Pur muovendo dalla corretta premessa per cui, in ossequio al principio di irretroattività della norma penale più sfavorevole, il fatto oggetto di contestazione è soggetto alla disciplina prescrizionale anteriore all’entrata in vigore del D.lgs. 158/2015, la difesa erra nel calcolo del termine di prescrizione.
Ed infatti, prima dell’entrata in vigore del più severo trattamento sanziona- torio introdotto dal D.lgs. 158/2015, il reato di cui all’art.10 Dlgs.74/2000 era punito con la reclusione da sei mesi a cinque anni. Occorre inoltre rilevare che i delitti tributari previsti dagli artt. da 2 a 10 del D.lgs. 74/2000, commessi in seguito all’entrata in vigore della L. 148/2011, sono soggetti ad un termine prescrizionale ordinario elevato di un terzo ai sensi dell’art. 17, comma 1 bis, D.lgs. 74/2000.
Per quanto appena esplicitato, il termine prescrizionale del reato contestato al F., accertato in data 24/9/2015, è da individuarsi in sei anni ex art. 157, comma 1, c.p., con l’aumento di un terzo ex art. 17, comma 1 bis, D.lgs. 74/2000. Al termine prescrizionale ordinario così individuato in otto anni, si aggiunge l’ulteriore aumento di un quarto ex art.161, comma 2, c.p. per effetto delle cause interruttive verificatesi nel corso del giudizio.
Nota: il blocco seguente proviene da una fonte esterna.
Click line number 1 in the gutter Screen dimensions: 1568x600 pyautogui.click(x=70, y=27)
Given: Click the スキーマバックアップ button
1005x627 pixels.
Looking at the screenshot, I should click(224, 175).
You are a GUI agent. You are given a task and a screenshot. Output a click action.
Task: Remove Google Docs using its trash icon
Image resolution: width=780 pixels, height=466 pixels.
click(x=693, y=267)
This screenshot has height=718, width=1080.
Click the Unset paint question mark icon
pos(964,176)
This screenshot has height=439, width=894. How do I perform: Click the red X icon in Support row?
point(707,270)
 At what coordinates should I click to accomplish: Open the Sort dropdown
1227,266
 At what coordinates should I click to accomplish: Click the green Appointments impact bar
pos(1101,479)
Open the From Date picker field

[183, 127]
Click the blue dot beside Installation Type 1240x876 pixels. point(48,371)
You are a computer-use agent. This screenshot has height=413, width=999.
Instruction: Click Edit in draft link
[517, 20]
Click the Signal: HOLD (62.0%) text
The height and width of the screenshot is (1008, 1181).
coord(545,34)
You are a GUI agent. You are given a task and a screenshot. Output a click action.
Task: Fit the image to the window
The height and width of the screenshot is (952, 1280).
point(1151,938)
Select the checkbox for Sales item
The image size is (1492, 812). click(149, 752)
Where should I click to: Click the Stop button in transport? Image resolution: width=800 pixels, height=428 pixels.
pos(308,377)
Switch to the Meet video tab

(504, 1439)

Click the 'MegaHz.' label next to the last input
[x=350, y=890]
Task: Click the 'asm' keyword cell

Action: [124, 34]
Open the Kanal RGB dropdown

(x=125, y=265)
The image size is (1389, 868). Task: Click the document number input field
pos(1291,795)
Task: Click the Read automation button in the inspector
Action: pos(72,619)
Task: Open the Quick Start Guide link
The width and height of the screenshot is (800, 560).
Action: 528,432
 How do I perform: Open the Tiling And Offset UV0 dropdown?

Il giudice di seconde cure, dunque, ha correttamente individuato in dieci anni, decorrenti dal tempus commissi delicti, il termine prescrizionale complessivo del reato contestato al prevenuto.
5. Per le ragioni di cui sopra l’odierno ricorso si presenta connotato da evidenti errori di diritto nell’interpretazione delle norme poste a suo fondamento e dunque inammissibile per manifesta infondatezza ex art. 606, comma 3, c.p.p.
6. Alla dichiarazione di inammissibilità del ricorso segue la condanna del ricorrente al pagamento delle spese processuali, nonché, in mancanza di elementi atti ad escludere la colpa nella determinazione della causa di inammissibilità, al versamento della somma, ritenuta adeguata, di Euro 3.000,00 in favore della Cassa delle ammende.
7. In applicazione del decreto del Primo Presidente della S.C. di Cassazione n. 84 del 2016, la presente motivazione è redatta in forma semplificata, trattandosi di ricorso che riveste le caratteristiche indicate nel predetto provvedimento Presidenziale, ossia ricorso che, ad avviso del Collegio, non richiede l’esercizio della funzione di nomofilachia o che solleva questioni giuridiche la cui soluzione comporta l’applicazione di principi giuridici già affermati dalla Corte e condivisi da questo Collegio, o attiene alla soluzione di questioni semplici o prospetta motivi manifestamente fondati, infondati o non consentiti.
P.Q.M.
Dichiara inammissibile il ricorso e condanna il ricorrente al pagamento delle spese processuali e della somma di euro tremila in favore della Cassa delle ammende. Motivazione semplificata.